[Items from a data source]

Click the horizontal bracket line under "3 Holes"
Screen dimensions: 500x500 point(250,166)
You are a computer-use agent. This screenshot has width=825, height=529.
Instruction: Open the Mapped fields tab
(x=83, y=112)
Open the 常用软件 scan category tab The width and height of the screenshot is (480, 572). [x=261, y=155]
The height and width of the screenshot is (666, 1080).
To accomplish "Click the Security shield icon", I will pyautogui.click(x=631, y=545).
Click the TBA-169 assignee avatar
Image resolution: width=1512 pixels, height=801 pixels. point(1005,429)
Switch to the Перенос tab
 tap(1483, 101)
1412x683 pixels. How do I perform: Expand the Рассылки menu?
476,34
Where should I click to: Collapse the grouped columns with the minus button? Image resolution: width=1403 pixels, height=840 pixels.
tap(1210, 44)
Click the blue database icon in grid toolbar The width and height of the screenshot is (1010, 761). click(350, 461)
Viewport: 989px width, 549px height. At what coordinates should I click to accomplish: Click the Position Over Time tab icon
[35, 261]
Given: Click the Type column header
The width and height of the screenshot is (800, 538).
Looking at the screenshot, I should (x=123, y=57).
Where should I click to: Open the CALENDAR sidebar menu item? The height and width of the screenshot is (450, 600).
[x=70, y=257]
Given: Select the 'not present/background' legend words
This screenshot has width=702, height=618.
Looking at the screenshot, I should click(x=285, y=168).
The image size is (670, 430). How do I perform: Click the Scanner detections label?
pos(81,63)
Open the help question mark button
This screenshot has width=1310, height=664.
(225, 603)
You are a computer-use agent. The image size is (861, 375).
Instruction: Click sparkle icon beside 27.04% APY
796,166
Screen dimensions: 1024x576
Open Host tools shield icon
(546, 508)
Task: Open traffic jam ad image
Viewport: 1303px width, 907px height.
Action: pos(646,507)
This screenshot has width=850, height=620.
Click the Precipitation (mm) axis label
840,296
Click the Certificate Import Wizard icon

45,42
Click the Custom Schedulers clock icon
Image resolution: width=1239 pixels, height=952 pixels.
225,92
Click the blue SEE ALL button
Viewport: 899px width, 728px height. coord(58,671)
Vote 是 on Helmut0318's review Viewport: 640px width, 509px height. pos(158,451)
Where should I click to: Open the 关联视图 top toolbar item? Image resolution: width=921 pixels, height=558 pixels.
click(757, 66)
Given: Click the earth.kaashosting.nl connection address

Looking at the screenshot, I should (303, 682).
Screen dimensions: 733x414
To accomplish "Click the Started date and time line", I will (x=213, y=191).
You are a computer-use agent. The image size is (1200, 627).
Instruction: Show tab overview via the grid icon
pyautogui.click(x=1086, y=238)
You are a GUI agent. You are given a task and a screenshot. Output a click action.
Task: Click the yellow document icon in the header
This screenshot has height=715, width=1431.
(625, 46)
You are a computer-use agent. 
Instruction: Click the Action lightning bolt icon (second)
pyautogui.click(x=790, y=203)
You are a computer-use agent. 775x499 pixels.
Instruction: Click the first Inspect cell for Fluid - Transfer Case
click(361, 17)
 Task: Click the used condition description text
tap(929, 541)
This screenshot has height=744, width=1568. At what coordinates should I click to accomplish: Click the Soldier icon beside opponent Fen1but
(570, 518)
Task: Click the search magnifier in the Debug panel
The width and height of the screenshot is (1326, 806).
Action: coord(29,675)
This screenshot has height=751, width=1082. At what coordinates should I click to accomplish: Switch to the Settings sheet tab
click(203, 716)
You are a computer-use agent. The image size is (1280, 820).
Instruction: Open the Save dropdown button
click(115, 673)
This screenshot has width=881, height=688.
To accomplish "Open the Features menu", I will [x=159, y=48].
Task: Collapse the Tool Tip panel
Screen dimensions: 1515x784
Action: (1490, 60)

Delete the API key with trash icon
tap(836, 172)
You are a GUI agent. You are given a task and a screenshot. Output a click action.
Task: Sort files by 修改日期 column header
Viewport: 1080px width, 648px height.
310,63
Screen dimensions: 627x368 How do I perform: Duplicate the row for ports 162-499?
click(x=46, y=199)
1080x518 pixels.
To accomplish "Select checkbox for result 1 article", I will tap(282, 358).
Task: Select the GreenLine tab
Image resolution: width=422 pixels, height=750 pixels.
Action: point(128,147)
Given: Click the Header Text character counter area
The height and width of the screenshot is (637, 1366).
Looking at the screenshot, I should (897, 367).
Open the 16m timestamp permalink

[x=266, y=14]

_ABOUT THIS EXERCISE:_
Each line above that contains the word "computer" should be copied.

_WRITTEN REPLY:_
You are a computer-use agent. This screenshot has width=825, height=529.
You are a computer-use agent. The image size is (861, 375).
You are a computer-use agent. The image size is (1200, 627).
You are a computer-use agent. 
You are a computer-use agent. 775x499 pixels.
You are a computer-use agent. The image size is (1280, 820).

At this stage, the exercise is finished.